Bruce Bolden

Personal information
- Born: November 30, 1963 (age 62) Jackson, Mississippi, U.S.
- Listed height: 6 ft 7 in (2.01 m)
- Listed weight: 231 lb (105 kg)

Career information
- High school: Flint Northwestern (Flint, Michigan)
- College: Boise State (1981–1985)
- NBA draft: 1985: undrafted
- Playing career: 1985–2004
- Position: Forward

Career history
- 1985: Ulriken Elite
- 1986: Gippsland Lakers
- 1987: Eastside Spectres
- 1988–1989: Westside Saints
- 1990–1991: Eastside Spectres
- 1992–1994: South East Melbourne Magic
- 1995–1998: Sydney Kings
- 1998–2003: West Sydney Razorbacks
- 2003–2004: Albury Wodonga Bandits

Career highlights
- NBL champion (1992); NBL Grand Final MVP (1992); 4× All-NBL Second Team (1990–1993); NBL Best Sixth Man (1999); No. 32 retired by the West Sydney Razorbacks;

= Bruce Bolden =

American-Australian basketball player (born 1963)

Bruce Anthony Bolden (born November 30, 1963) is an American-Australian former professional basketball player. He played 17 years in the National Basketball League (NBL) in Australia. He won an NBL championship with the South East Melbourne Magic in 1992, when he was named the NBL Grand Final Most Valuable Player (MVP). He led the league in rebounding in 1993, and he was also named the NBL Best Sixth Man in 1999. His final season was played in the Australian Basketball Association with the Albury Wodonga Bandits in 2003–04. His No. 32 was the first jersey to ever be retired by the West Sydney Razorbacks.

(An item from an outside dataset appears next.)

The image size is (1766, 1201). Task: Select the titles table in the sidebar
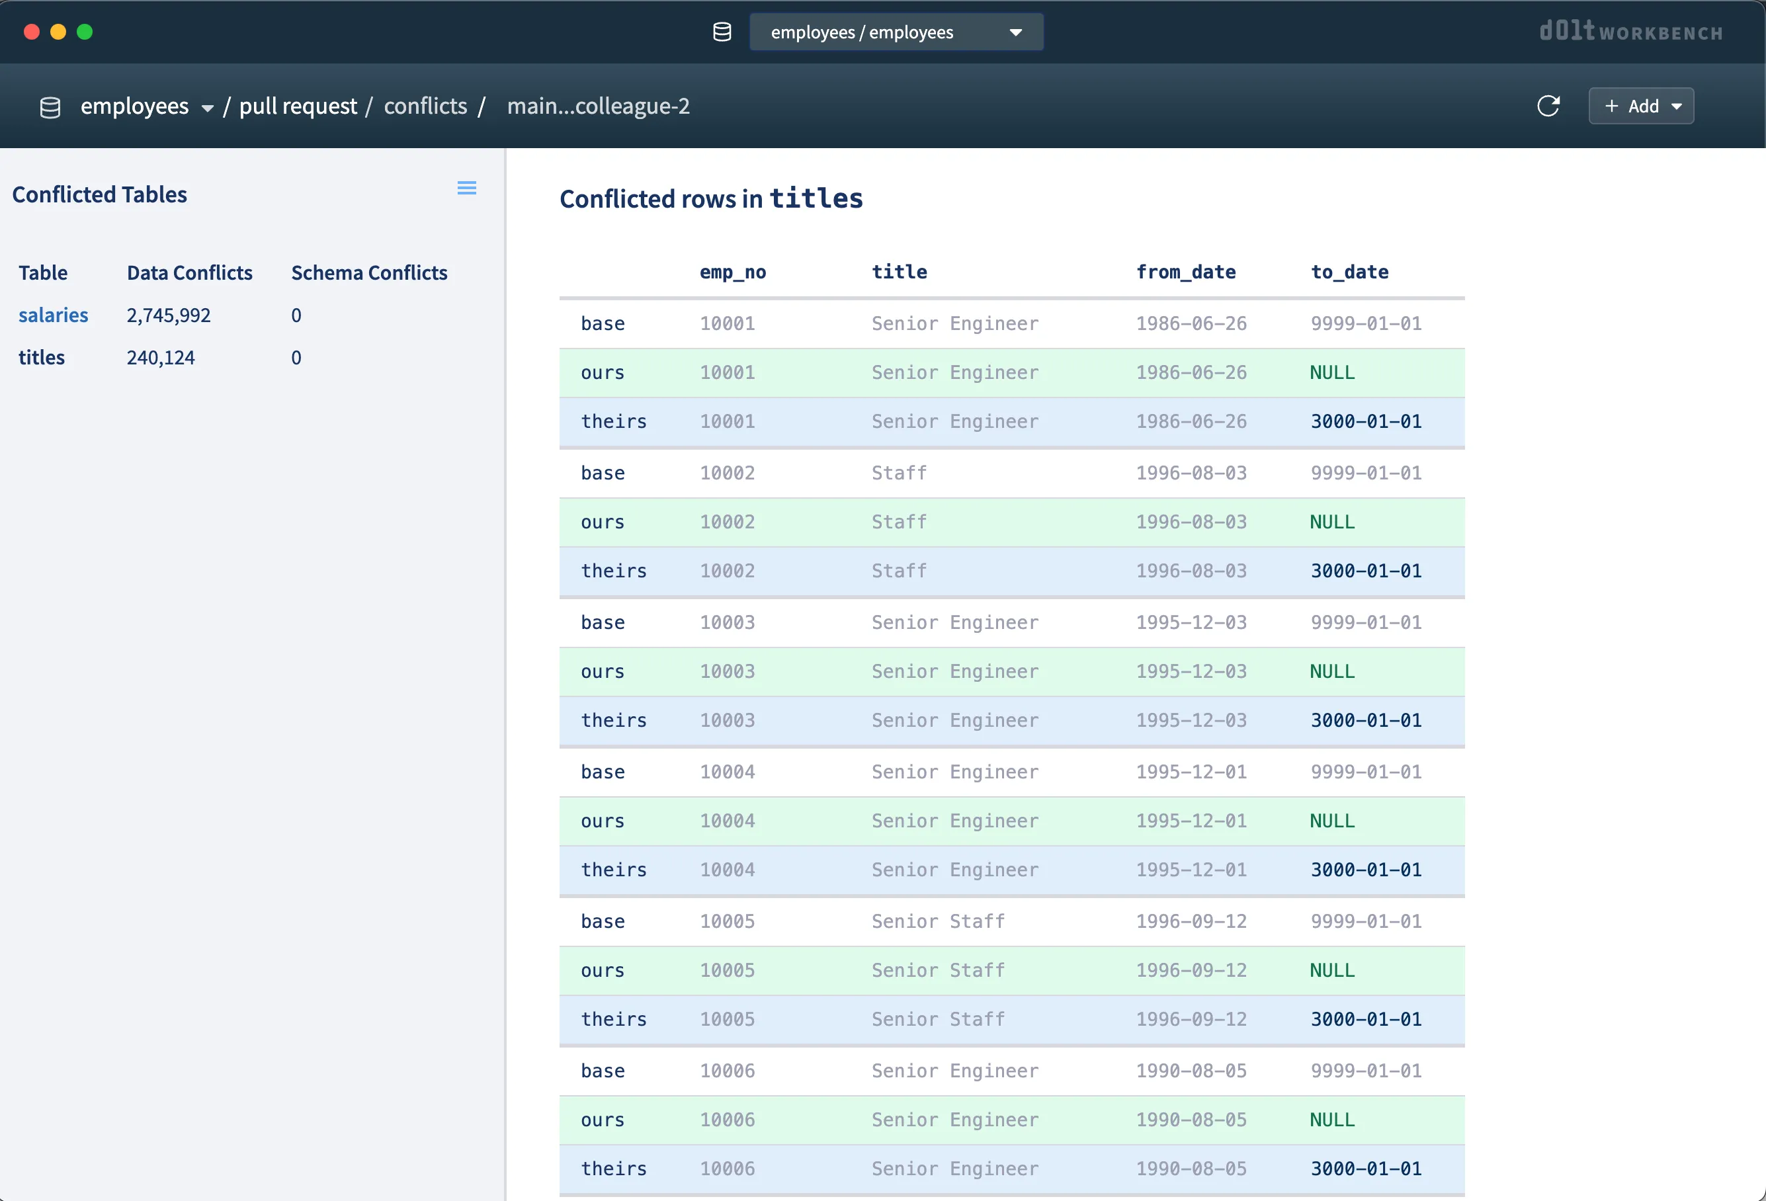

After retiring as a player, Bolden started MyHoops, a basketball coaching service in Australia for young players from 7 to 18 years old.

Bruce often appears as a guest on the Aussie Hoopla podcast where he provides his thoughts on how players can make it to an elite level and his views on basketball in Australia.

==Personal life==
Bolden’s ex wife was Marie Yacoub. Their son, Jonah Bolden, played college basketball with the UCLA Bruins, played professionally in Serbia and in Israel for Maccabi Tel Aviv. Jonah was drafted in the second round as the 36th pick in the 2017 NBA draft by the Philadelphia 76ers.